(EXTRACTED DATA):
------
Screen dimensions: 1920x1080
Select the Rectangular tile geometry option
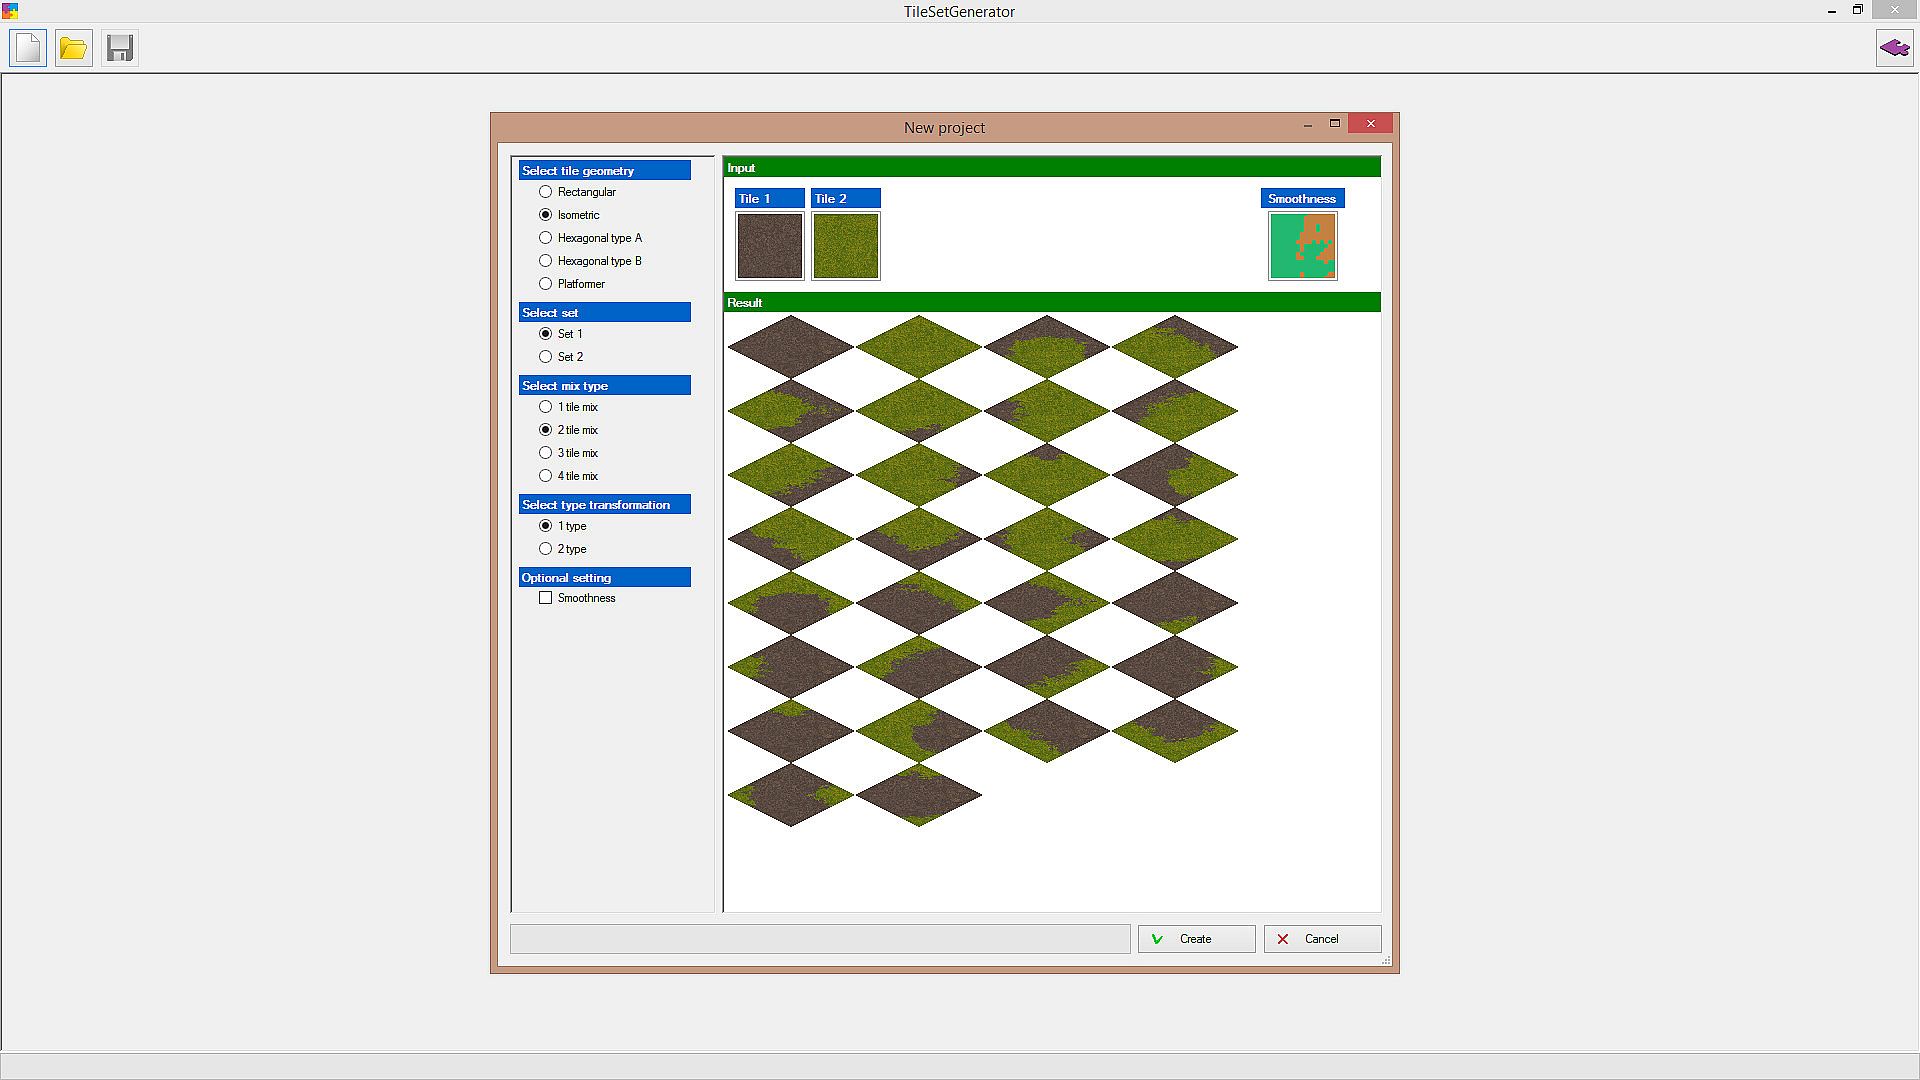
------
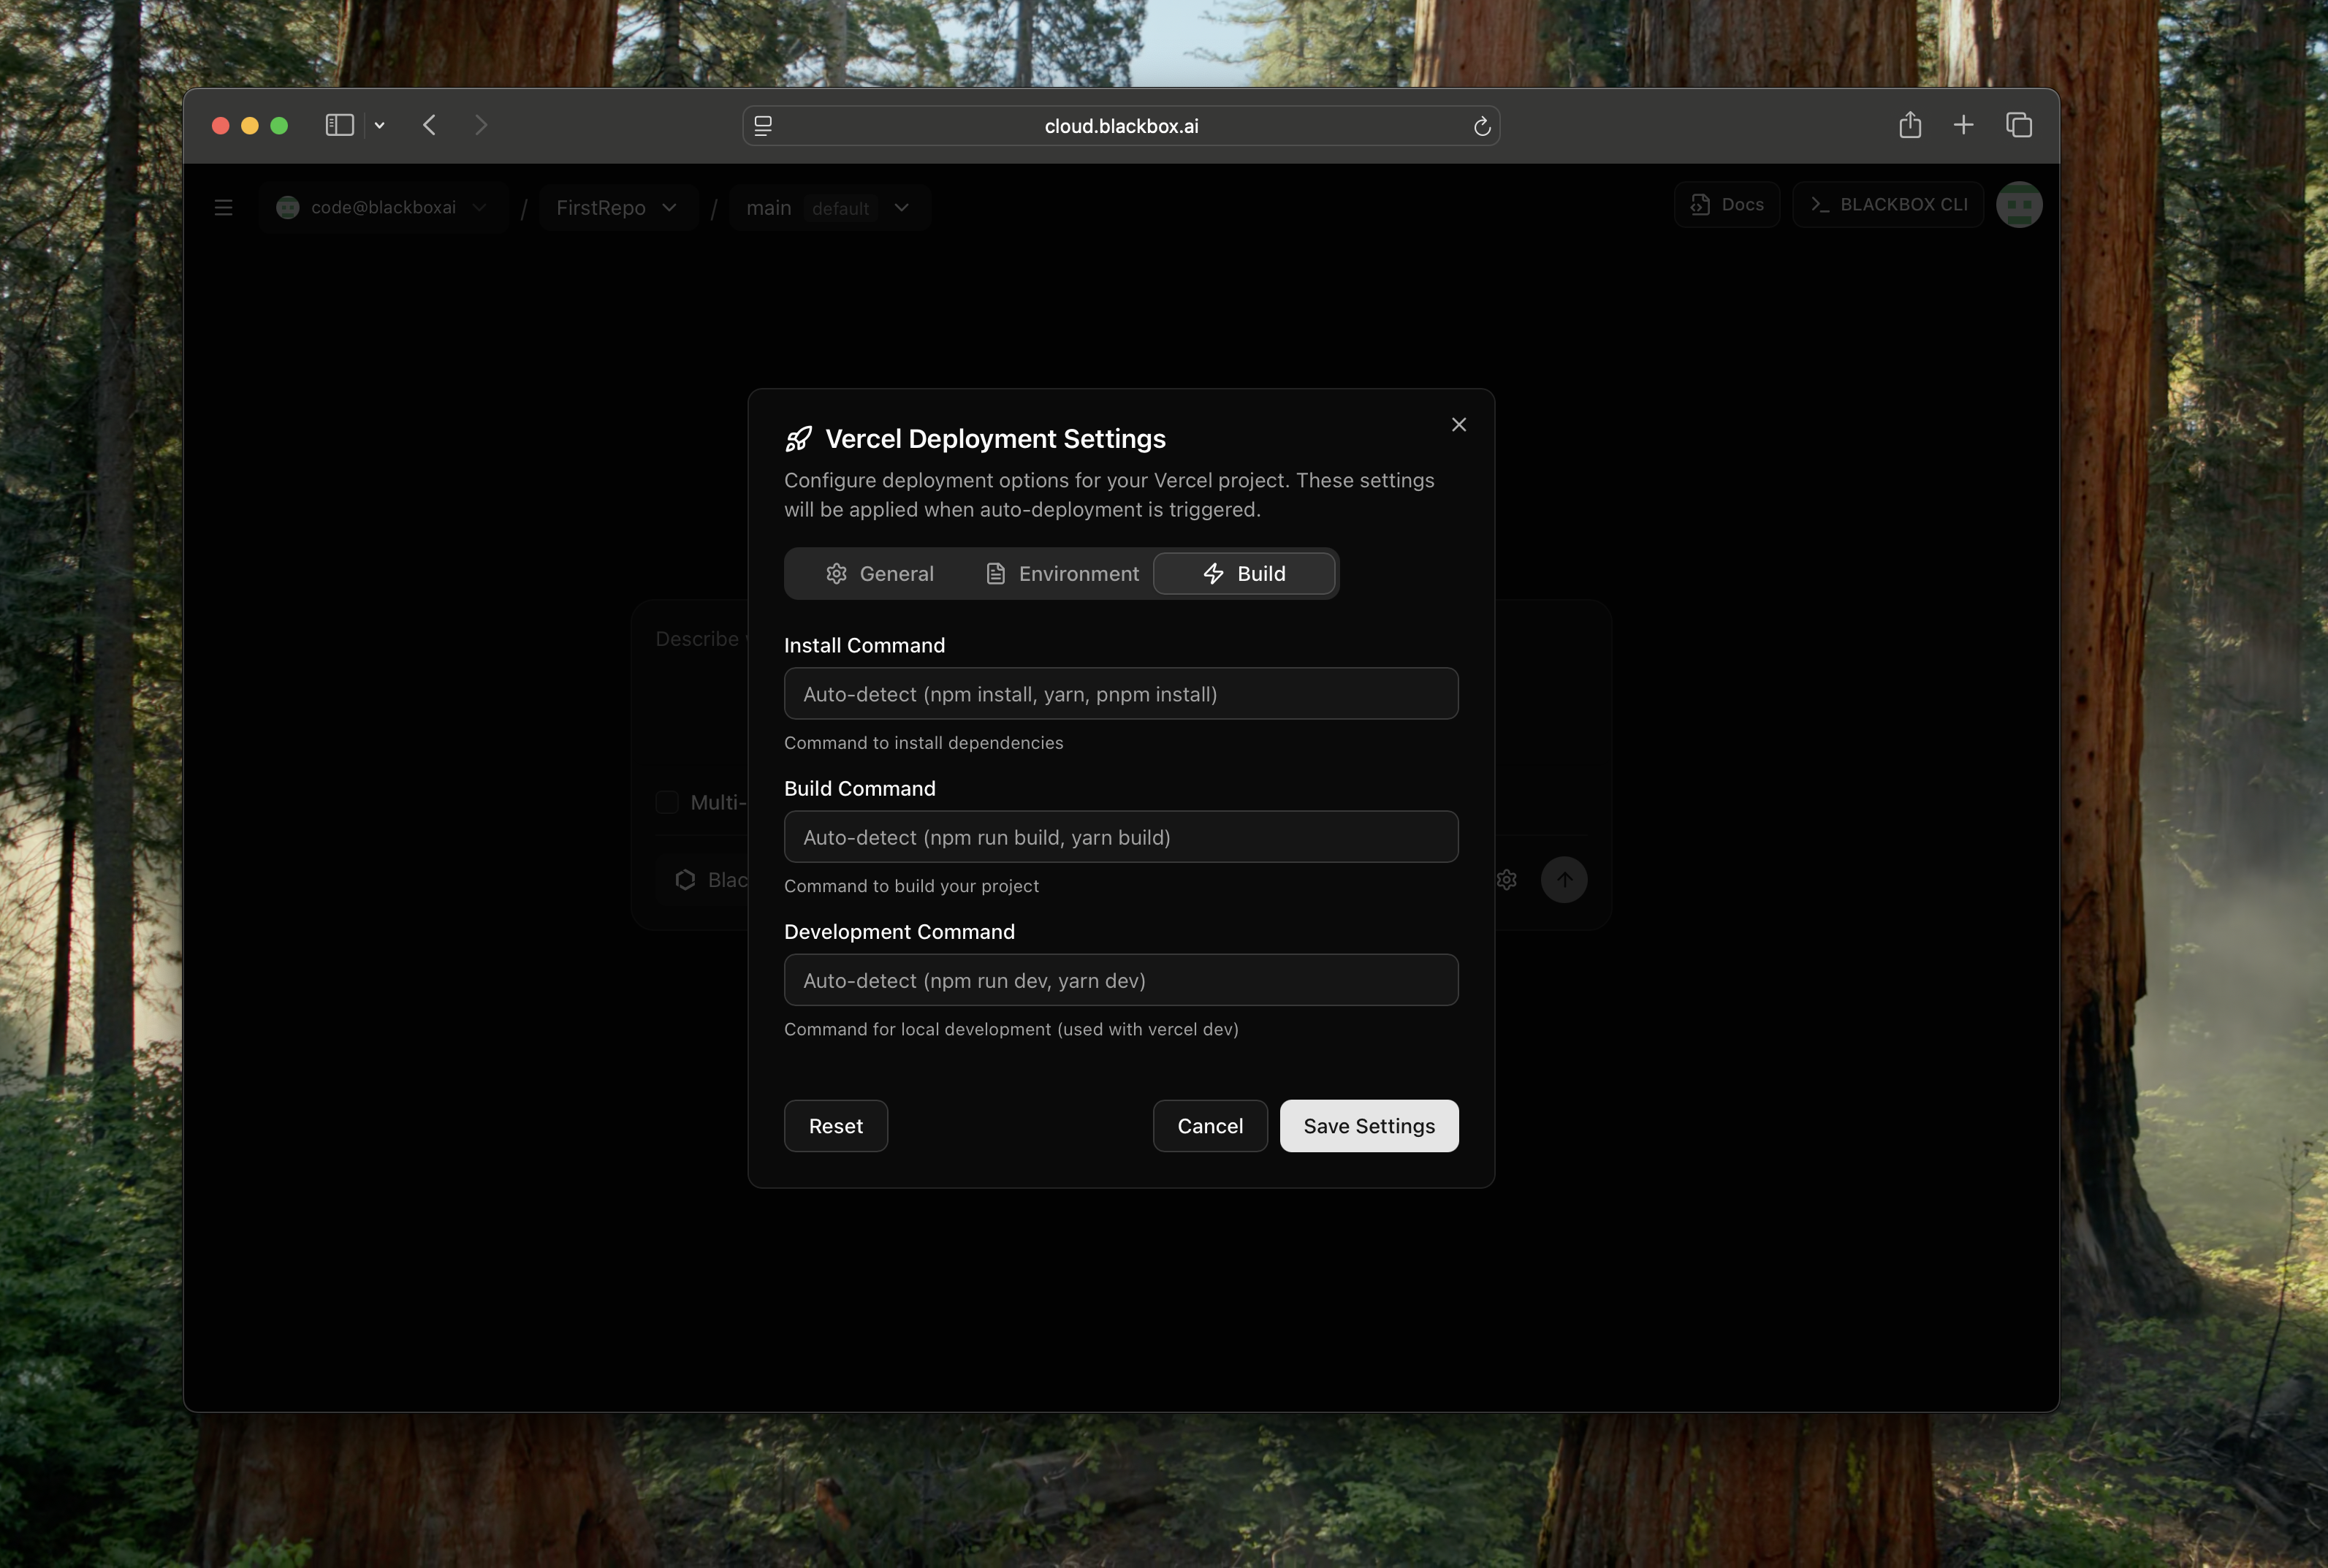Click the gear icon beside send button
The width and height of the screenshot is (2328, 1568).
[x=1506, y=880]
------
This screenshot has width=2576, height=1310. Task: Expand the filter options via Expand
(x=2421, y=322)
------
Reproduce, word for word and in full, only the lines above that start at the line with "Screen dimensions: 1920x1080" and run through the line with "Select the Rectangular tile geometry option", both ends included.

(EXPECTED OUTPUT):
Screen dimensions: 1920x1080
Select the Rectangular tile geometry option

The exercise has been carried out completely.